WORK ITEM :: Your copy must start with the line containing "Share the fakeknees comment" and end with the last line of the entries, matching them exactly and leaving out every picture.

Records contained in a dataset
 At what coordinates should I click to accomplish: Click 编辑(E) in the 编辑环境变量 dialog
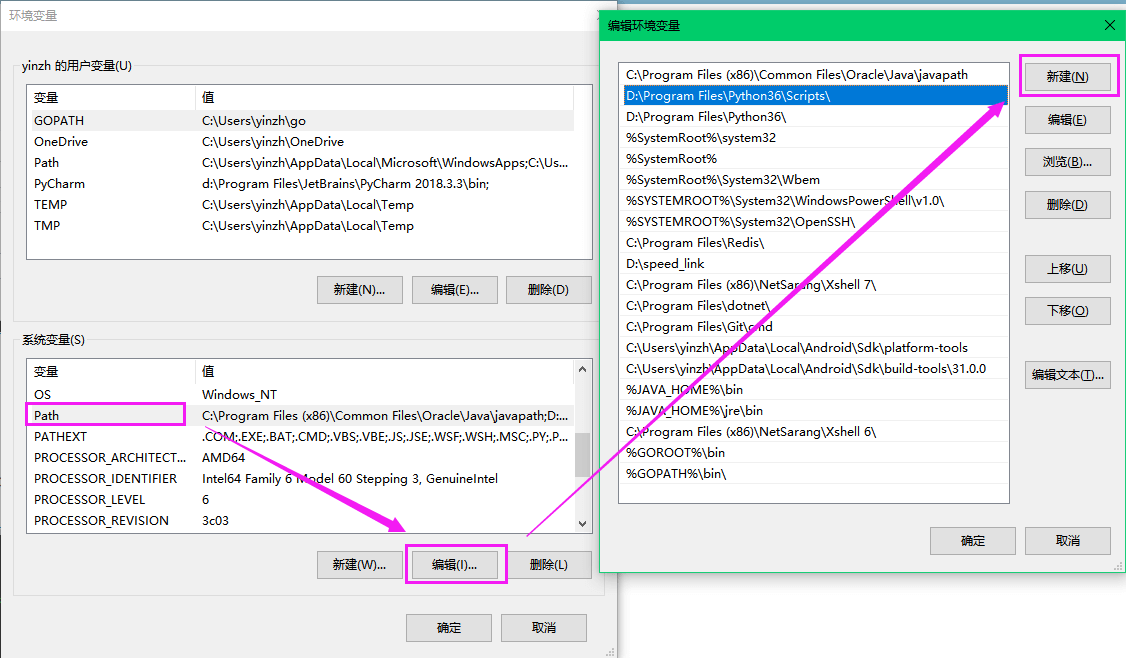[1068, 119]
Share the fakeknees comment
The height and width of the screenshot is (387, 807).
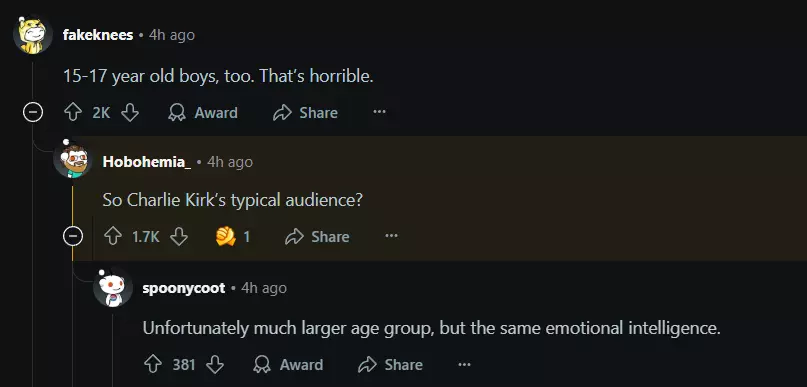click(x=305, y=113)
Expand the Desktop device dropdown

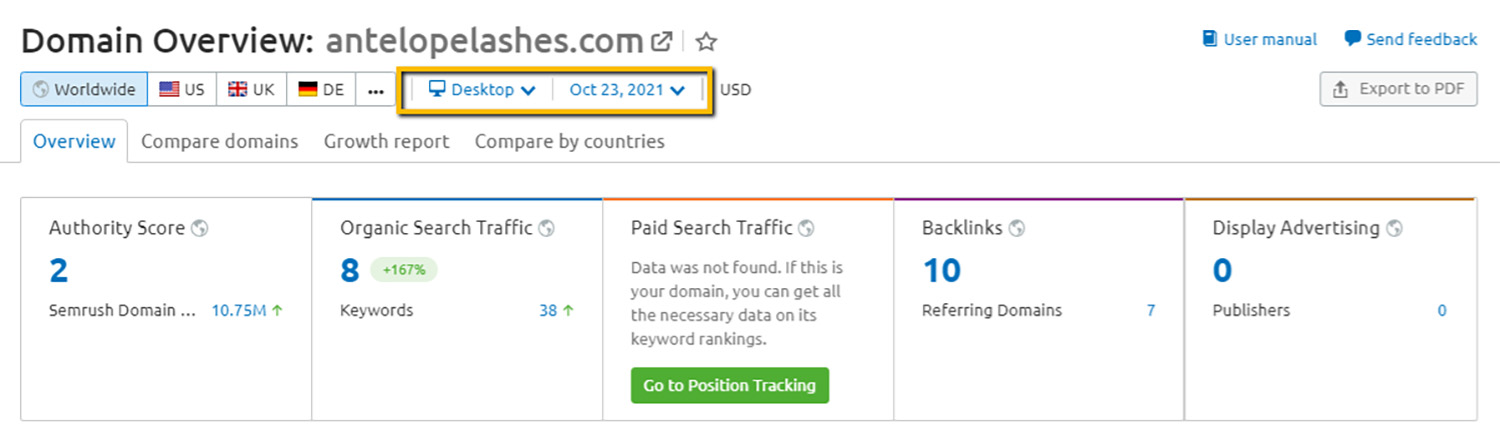[482, 89]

RESPONSE TO THE TASK ::
Share the fakeknees comment
The height and width of the screenshot is (387, 807).
click(x=305, y=113)
Expand the Desktop device dropdown

[482, 89]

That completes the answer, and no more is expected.